Governor Gretchen Whitmer signed Michigan's Fiscal Year 2023 budget on Wednesday. | Facebook
Governor Gretchen Whitmer’s budget was met with mixed views from the Michigan Catholic Conference.
“From the perspective of the state budget as a moral statement, the budget that was signed today and the omnibus education budget that was signed last week, is good in many regards and disappointing in others,” Tom Hickson, MCC’s vice president for advocacy and public policy, said in a release Wednesday.
Whitmer signed Michigan's Fiscal Year 2023 budget on Wednesday. The MCC applauded Whitmer for certain items she approved, but Hickson also detailed some shortcomings with the budget plans.
“We are grateful that this budget contains important funding to help protect children in all of Michigan’s schools and provides important resources for the less fortunate.
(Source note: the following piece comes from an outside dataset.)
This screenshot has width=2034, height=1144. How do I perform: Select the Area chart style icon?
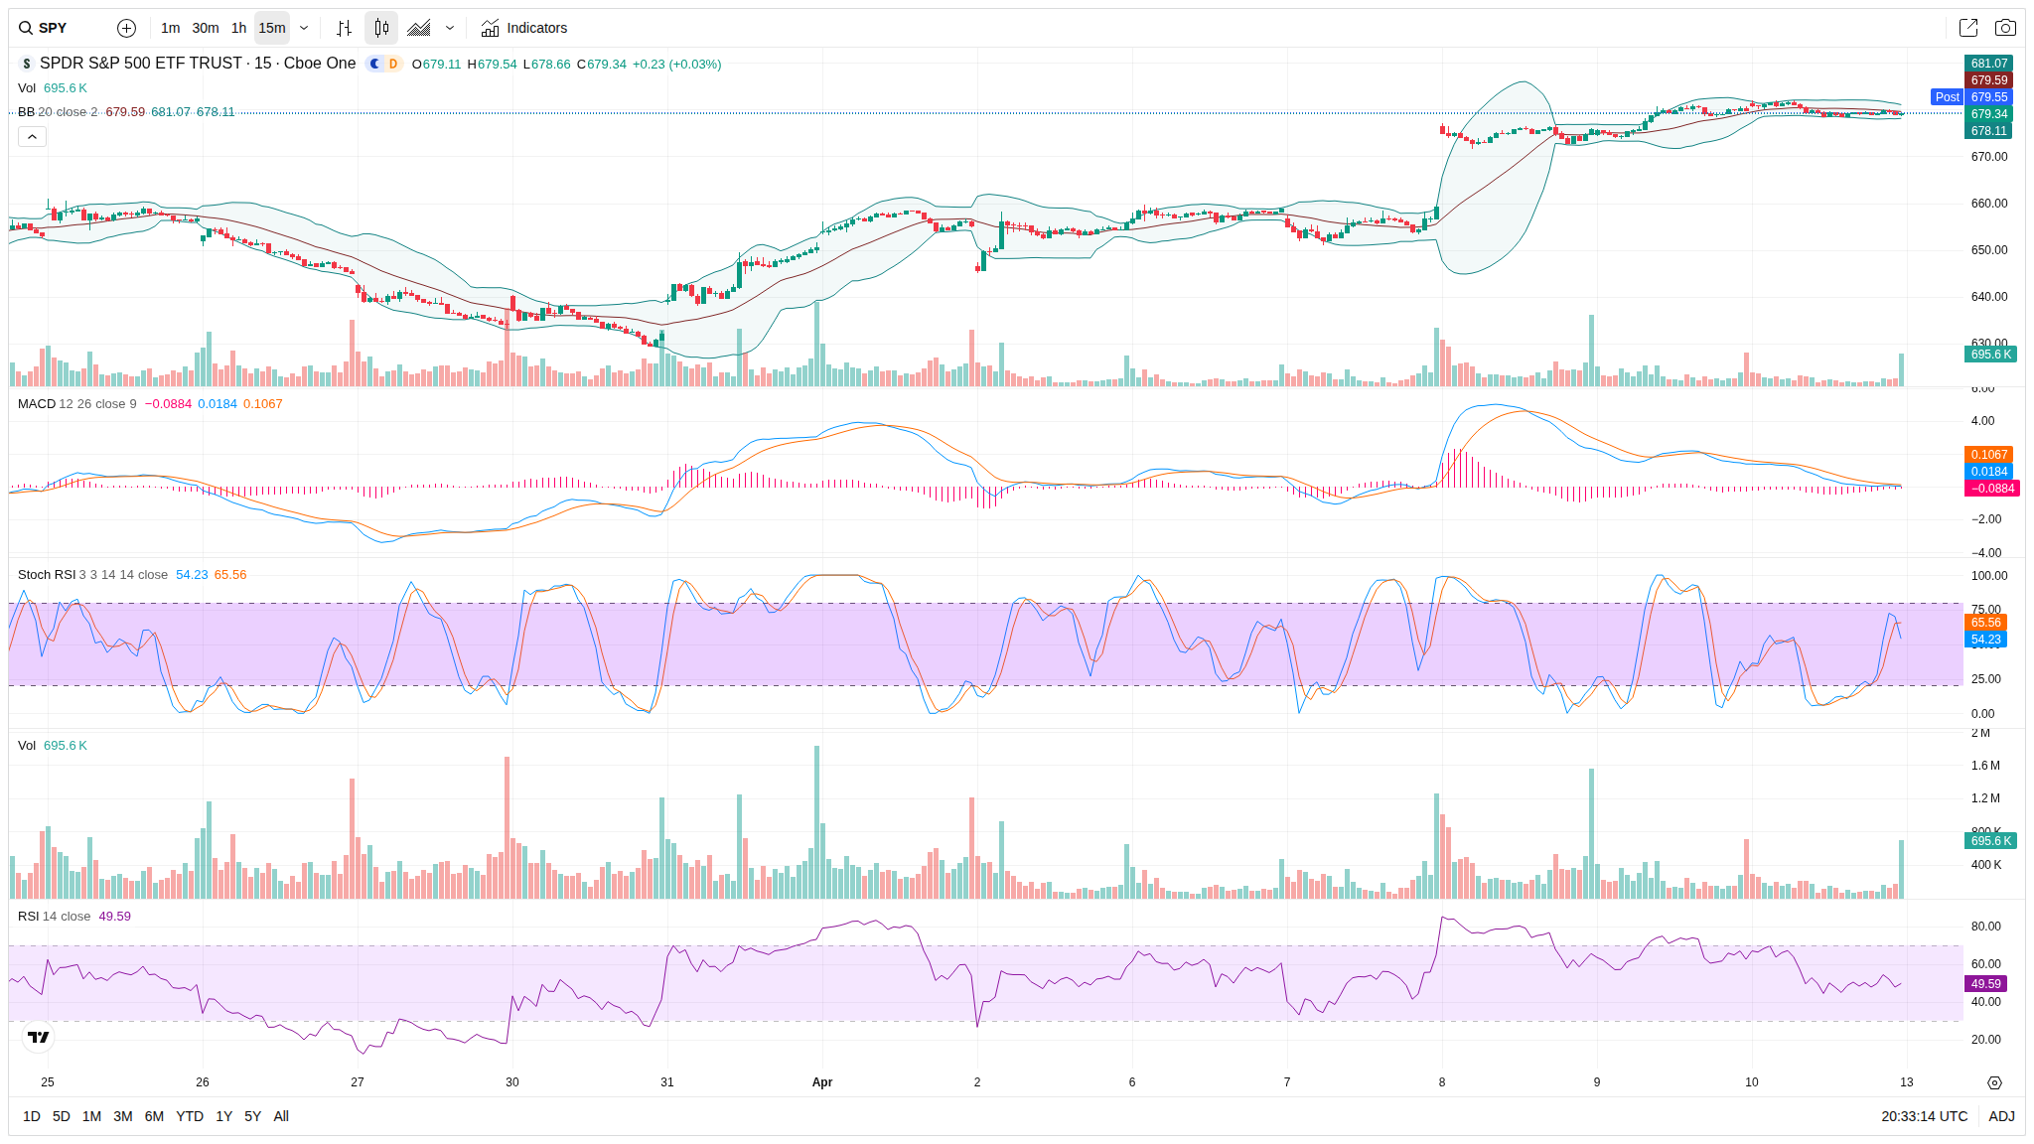pos(419,28)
We are also pleased to see funding to research the root causes of violence in schools, especially gun violence,” he said about the budget and the education plan.
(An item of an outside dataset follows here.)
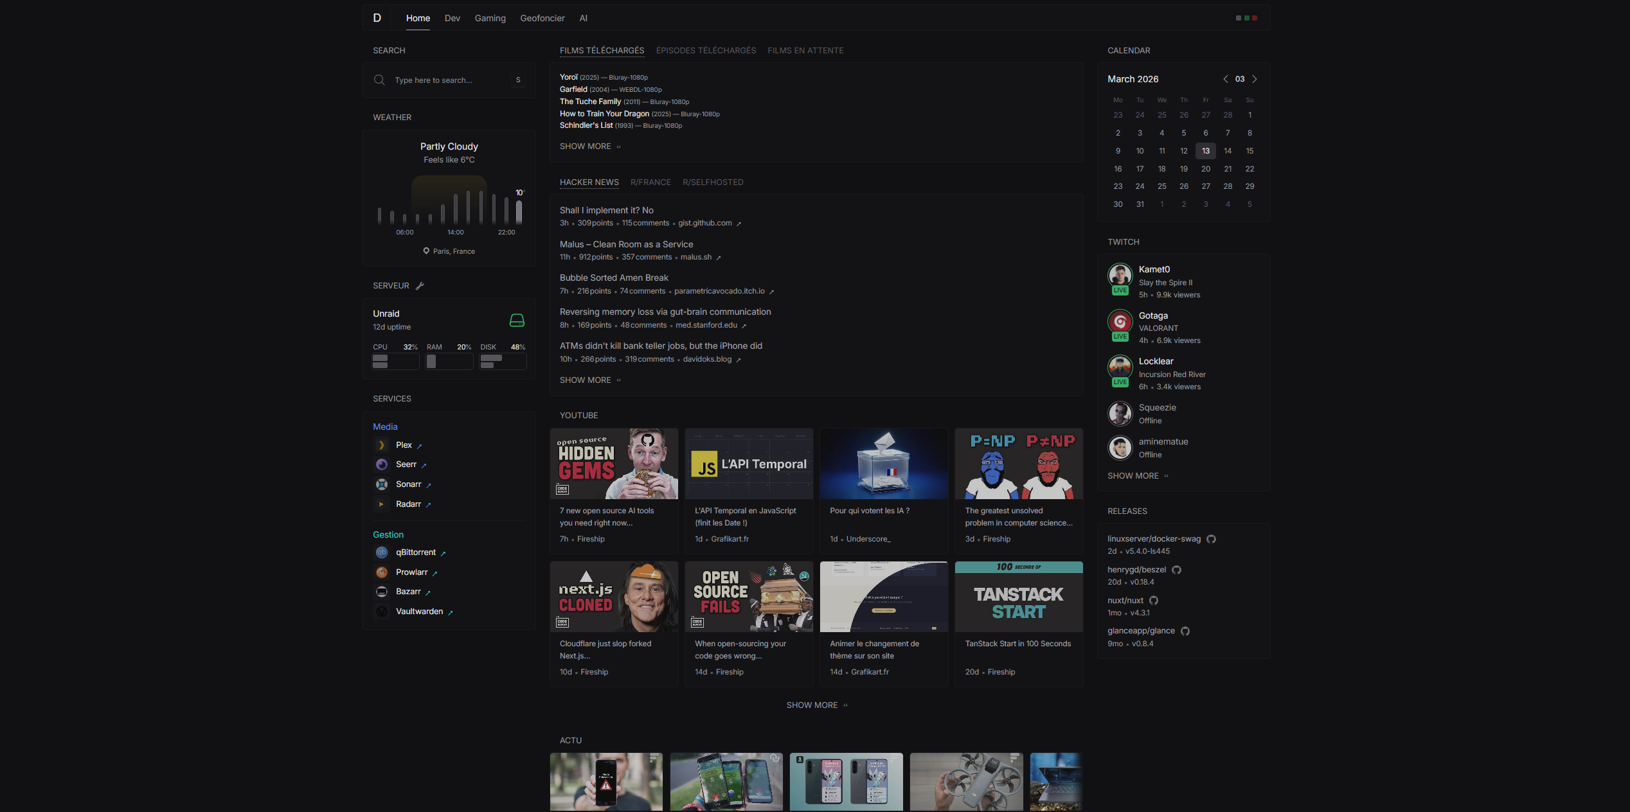Open the Gaming page tab

pos(490,18)
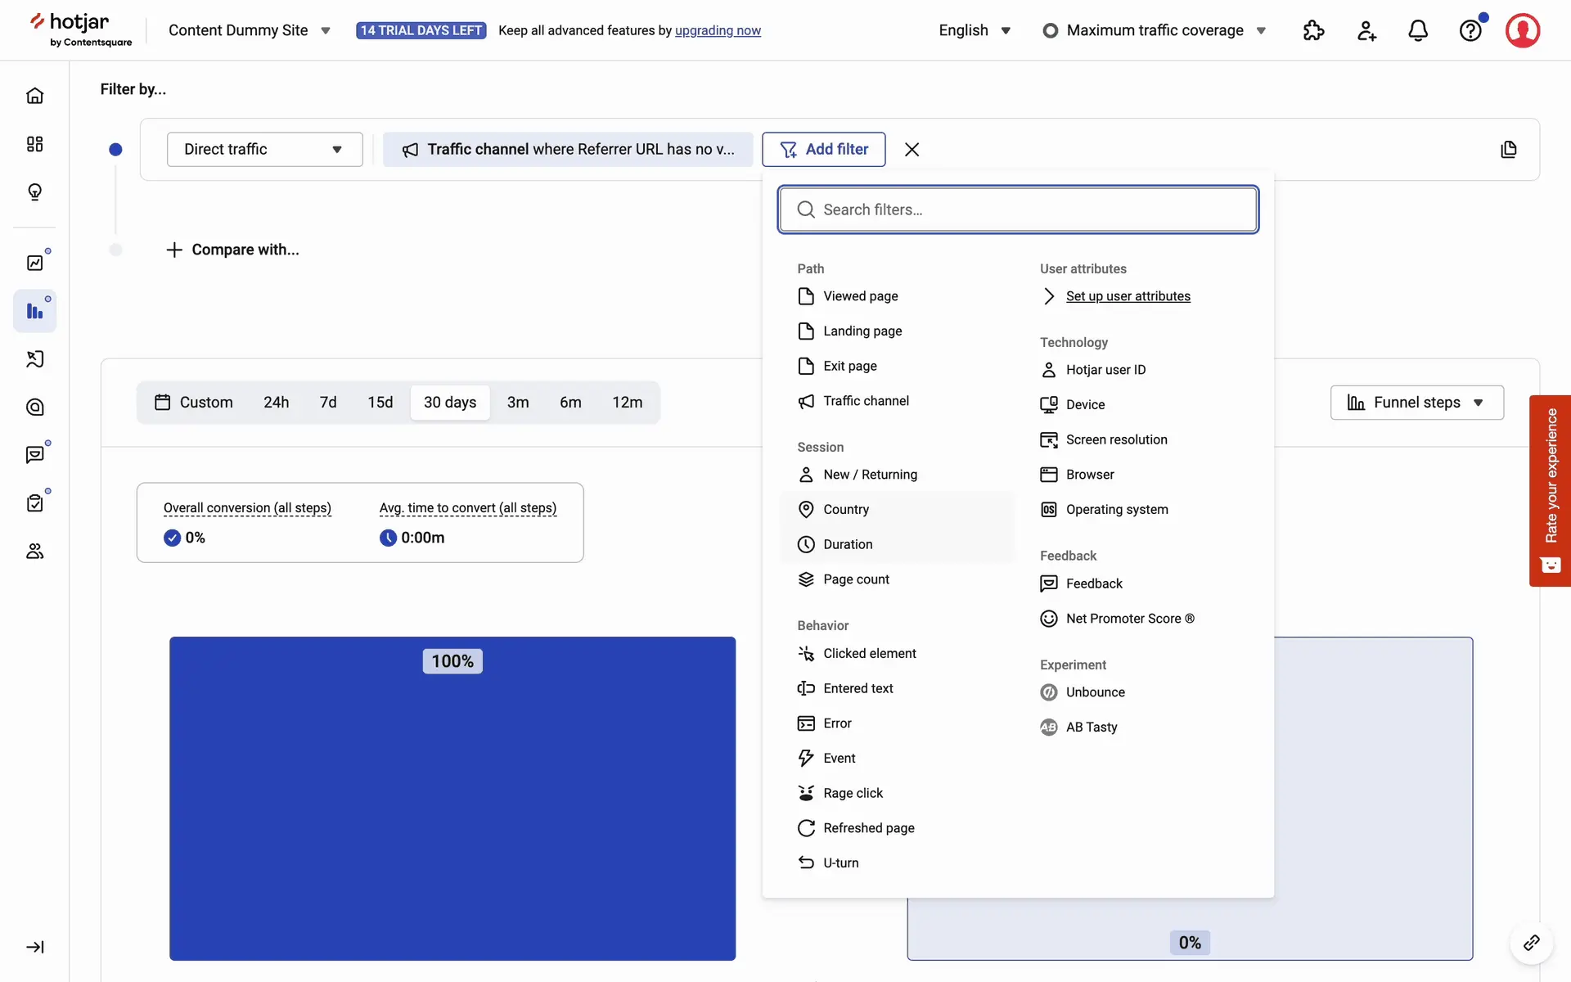Select the blue segment radio dot
1571x982 pixels.
115,149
“Both budgets, however, contained critical funding to provide expectant mothers with assistance in raising their babies. Sadly, these programs were vetoed by the Governor as ‘anti-choice.’ This decision will harm women who choose to start a family. Michigan women deserve better.”
Whitmer vetoed millions of dollars worth of items aimed at supporting crisis pregnancies, including grants to support pregnant women who don't have safe homes, tax credits for parents who adopt and grants to support pregnancy resource centers.
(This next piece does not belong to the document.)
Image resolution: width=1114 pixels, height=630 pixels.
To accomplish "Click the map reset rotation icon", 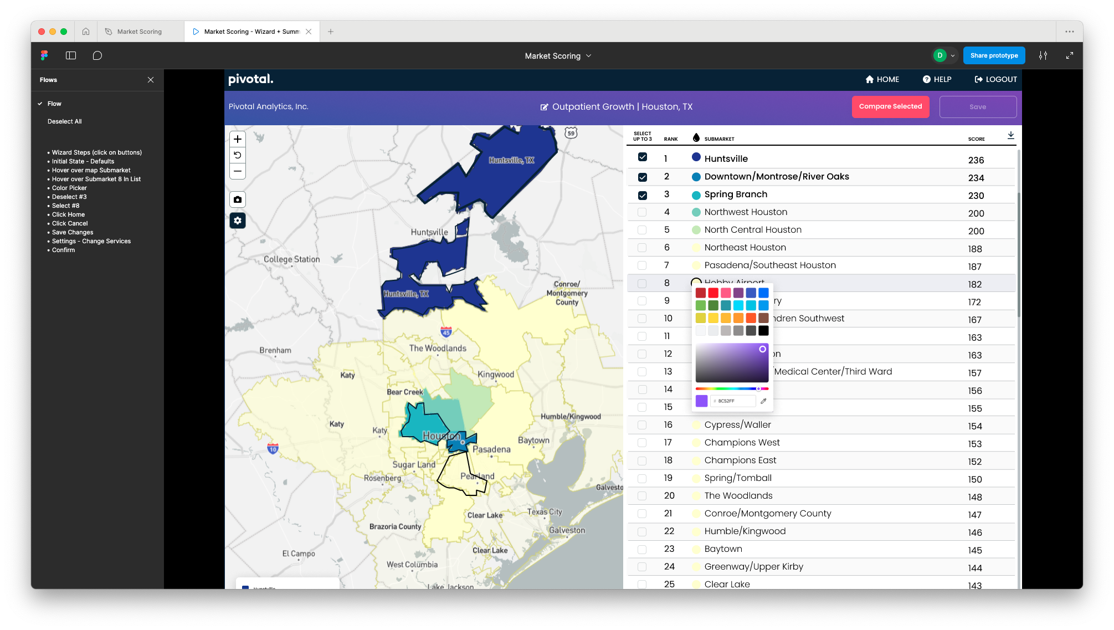I will click(x=238, y=155).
MCC policy advocate Rebecca Mastee, a lawyer, elaborated on what that will mean.
“Although terribly unfortunate, it was not unexpected that the governor would, again, take the extreme position of vetoing funding to help pregnant women in crisis,” Mastee said in the release.
“Vetoing this funding alienates tens of thousands of women and families who receive assistance from non-profit pregnancy resource centers each year. By eliminating these helping hands for women who want to have their babies, the governor is, in effect, taking away their ‘choice’ — the choice for childbirth. These vetoes — along with some $16 million vetoed from the previous fiscal year budget that sought to help women in need — clarify that pro-abortion advocates have fully committed to push abortion extremism on our state.”
The MCC attributes those vetoes to Whitmer’s stance on abortion. The governor made it clear she wants it remain an option in Michigan after the Supreme Court handed that decision to state legislatures.
"Thanks to the work we’ve done together, abortion remains legal in Michigan,” she tweeted recently. “We’re fighting every damn day to keep it that way.”